There were another fifteen minutes, and with los diablos rojos constantly pressing and three Socceroo defenders on yellow cards, there were no guarantees that the home side could hold out. Ki made it a little bit easier for us when he had a free kick inside his own half and decided to waste the opportunity by going for the long-range shot. In the one hundred and fourteenth minute there was piece of Australian sporting déjà vu, when the Geelong-born Špiranović blocked a Korean attack in a matter reminiscent of Matthew Scarlett’s famous toe-poke to deny St. Kilda in the dying moments of the 2009 Grand Final.

The men from the peninsula still weren’t finished. Ryan was again called upon to save a speculative set piece in the one hundred and nineteenth minute, and the tension of the final added minute was only relieved by an offside call. ‘In Ange We Trust’ read a banner in the stands, and after years of underachievement under fly-by-night foreign coaches preaching totaalvoetbal while timidly parking the bus, our trust in the man from South Melbourne was rewarded.

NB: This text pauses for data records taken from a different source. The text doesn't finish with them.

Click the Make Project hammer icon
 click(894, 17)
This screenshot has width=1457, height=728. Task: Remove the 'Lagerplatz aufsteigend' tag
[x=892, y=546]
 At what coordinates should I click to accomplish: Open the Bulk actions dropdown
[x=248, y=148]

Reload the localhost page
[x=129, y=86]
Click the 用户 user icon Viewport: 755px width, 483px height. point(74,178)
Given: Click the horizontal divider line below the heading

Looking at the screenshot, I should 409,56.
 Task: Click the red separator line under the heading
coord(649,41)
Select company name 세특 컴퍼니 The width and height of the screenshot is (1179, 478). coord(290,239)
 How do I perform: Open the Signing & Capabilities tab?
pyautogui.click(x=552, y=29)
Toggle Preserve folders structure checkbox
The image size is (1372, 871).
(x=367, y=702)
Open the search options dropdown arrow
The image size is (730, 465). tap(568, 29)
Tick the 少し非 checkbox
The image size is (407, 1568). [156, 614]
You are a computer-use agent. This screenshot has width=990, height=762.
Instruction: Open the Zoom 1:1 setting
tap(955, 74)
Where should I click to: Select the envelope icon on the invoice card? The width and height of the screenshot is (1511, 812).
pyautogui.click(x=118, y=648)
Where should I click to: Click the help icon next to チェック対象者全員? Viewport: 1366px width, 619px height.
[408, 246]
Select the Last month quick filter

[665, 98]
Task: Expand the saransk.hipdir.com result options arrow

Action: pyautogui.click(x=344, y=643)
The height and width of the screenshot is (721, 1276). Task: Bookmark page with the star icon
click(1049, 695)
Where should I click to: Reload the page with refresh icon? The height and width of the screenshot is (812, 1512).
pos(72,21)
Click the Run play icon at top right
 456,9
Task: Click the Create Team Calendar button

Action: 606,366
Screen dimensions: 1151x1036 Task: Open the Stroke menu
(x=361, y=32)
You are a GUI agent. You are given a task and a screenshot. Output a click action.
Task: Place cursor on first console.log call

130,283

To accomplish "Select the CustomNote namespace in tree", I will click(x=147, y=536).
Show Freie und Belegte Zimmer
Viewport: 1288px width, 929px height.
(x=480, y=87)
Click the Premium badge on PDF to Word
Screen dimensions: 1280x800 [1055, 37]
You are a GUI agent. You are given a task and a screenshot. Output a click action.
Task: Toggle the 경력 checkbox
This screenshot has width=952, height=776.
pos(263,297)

Ryan and Luongo were rewarded by being named as goalkeeper and player of the tournament respectively. The former, whose Club Brugge team are seven points clear of Anderlecht at the top of the Pro League, has been scouted by Liverpool, but surely the latter must now be headed for greener pastures than the County Ground. The former Oceanians lifted the Asian Cup to the strains of We Are The Champions – sung, of course, by Freddie Mercury, native of Zanzibar, who are members of the Confédération Africaine de Football but not of FIFA.

Postecoglou may have been getting ahead of himself after the match when he speculated that an Asian nation may soon challenge the European-South American stranglehold on the World Cup. Nonetheless, he has brought us a step closer to that dream, and this Socceroo team have taken a tournament of which few in this country were aware and placed it at the centre of the Australian sporting consciousness. Bring on 2019!

Australia 2 (Massimo Luongo 45’; James Troisi 105’) – South Korea 1 (Son Heung-min 90+1’) (a.e.t.)

Cautions: Ivan Franjic (Aust.) 6’; Jason Davidson (Aust.) 41’; Matthew Špiranović (Aust.) 59’; Mile Jedinak (Aust.) 66’; Robbie Kruse (Aust.) 68’

Man of the match: Trent Sainsbury (Aust.)